In Times of Crisis, Cash is King
Crisis management calls for tough decisions. But how to know which are the right ones? Advice from a Berlin founder. 

Solutions in a crisis are never “one size fits all”. Like people, companies come in different sizes, work in distinct industries, and face varying challenges. What works for the big corporate might not work for the young startup.

 

Yet, there are some general guidelines to help companies that are at the same stage of development. I would like to share some advice and insights into the crisis management of a young startup. I founded Tracks two years ago and the plan was (and still is) to close a Seed+ round this June.

 

A general rule of thumb to follow in these uncertain times is to be pessimistic when planning.
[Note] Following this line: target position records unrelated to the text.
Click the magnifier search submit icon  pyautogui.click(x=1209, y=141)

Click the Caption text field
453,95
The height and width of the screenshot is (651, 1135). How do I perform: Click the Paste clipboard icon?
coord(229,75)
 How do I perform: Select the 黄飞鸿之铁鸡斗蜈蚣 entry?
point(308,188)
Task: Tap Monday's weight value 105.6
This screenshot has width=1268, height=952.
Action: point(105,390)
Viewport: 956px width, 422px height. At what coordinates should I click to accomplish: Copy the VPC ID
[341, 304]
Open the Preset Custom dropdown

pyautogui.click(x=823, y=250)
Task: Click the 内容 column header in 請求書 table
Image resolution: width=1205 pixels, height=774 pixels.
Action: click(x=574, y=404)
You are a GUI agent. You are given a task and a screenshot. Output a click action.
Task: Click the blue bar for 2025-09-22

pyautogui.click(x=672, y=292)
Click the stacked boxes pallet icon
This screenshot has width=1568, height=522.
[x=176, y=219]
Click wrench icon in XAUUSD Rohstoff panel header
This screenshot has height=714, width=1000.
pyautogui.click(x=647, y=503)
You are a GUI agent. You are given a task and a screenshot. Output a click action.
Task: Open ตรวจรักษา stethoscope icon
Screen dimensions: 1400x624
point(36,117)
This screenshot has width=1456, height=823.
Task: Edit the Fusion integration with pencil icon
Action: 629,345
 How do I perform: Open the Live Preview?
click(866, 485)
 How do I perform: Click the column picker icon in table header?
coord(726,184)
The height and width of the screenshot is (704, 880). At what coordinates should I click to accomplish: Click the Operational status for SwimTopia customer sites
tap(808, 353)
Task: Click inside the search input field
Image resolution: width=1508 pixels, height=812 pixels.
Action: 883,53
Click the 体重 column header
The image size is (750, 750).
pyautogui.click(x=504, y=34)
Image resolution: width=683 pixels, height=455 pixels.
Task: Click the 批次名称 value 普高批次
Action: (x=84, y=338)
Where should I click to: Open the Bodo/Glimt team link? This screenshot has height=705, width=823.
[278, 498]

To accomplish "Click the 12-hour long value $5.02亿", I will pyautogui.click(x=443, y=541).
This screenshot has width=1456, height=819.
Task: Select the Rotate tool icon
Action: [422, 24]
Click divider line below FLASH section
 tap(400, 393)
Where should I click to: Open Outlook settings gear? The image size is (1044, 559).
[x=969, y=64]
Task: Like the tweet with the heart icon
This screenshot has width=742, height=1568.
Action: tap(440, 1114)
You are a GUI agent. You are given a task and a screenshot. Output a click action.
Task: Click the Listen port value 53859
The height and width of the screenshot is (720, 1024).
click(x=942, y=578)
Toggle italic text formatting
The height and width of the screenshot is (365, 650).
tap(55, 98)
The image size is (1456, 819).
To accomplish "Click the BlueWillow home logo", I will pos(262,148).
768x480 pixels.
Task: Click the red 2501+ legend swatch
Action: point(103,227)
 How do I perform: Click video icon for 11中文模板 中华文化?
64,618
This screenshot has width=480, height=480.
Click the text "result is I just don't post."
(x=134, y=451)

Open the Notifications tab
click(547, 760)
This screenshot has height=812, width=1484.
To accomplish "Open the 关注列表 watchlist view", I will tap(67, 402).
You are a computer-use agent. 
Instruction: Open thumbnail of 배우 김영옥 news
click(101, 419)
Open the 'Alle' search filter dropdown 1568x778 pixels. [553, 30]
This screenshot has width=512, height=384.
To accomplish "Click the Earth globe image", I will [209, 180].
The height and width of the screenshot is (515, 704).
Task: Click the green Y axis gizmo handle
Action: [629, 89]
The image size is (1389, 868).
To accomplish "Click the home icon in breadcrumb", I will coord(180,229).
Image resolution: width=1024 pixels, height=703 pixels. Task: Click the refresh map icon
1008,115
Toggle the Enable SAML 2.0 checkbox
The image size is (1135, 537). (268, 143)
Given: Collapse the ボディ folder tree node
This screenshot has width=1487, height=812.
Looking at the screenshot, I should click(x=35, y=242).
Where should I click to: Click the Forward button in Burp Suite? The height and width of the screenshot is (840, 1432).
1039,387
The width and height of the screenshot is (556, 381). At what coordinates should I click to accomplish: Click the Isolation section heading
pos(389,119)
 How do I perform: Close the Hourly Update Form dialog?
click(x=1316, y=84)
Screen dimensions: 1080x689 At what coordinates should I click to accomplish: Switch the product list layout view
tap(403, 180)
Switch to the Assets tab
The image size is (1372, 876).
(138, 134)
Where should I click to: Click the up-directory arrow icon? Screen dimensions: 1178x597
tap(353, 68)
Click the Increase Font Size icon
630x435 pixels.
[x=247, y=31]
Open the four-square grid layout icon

Optimism can lead to a misleading sense of security that you will not thank yourself for later. Even customers who have signed a contract with you or have expressed their interest in your product might now want to hit the pause button on negotiations with you. So be cautious and pessimistic in your planning; you might even be positively surprised that way.

 

Many startups are surviving on investment rounds. The current situation is, therefore, a challenging one for young companies, as investors stay put and evaluate the situation anew every day. Depending on their appetite, their main priority is to steer their existing portfolio companies through the Corona storm, not necessarily expanding their portfolio.

 

This is undoubtedly a tough situation for startups. Even more so than bigger companies, they are dependent on money and a steady cash flow. But there is a silver lining: Once the worst of the dust of the crisis has settled, investors will do what they do best - which is investing.

 

To navigate through the cash challenge, my advice is to pay special attention to these three areas of your business:

 

  • Costs. Evaluate carefully where your money is spent and reduce your burn rate. Make tough decisions if needed: Let go those employees who have been hired for future projects, introduce short-time work for the others, and for yourself.
  • Income. Be brutally honest to yourself about your funds and try to find ways of generating more. Also, take stock of your potential clients and of the ones whose interest you have already secured - keep them happy and engaged.
  • Investment. Put all your effort into securing investments. It is a tough investing environment at the moment, but that makes it all the more important to convince investors now that your product is worth it and that your idea is crisis-proof.

 

In short: Do everything you can to reduce the burn rate of your cash. Cash is king, and all efforts should be made to keep the monarch happy until the next investment round.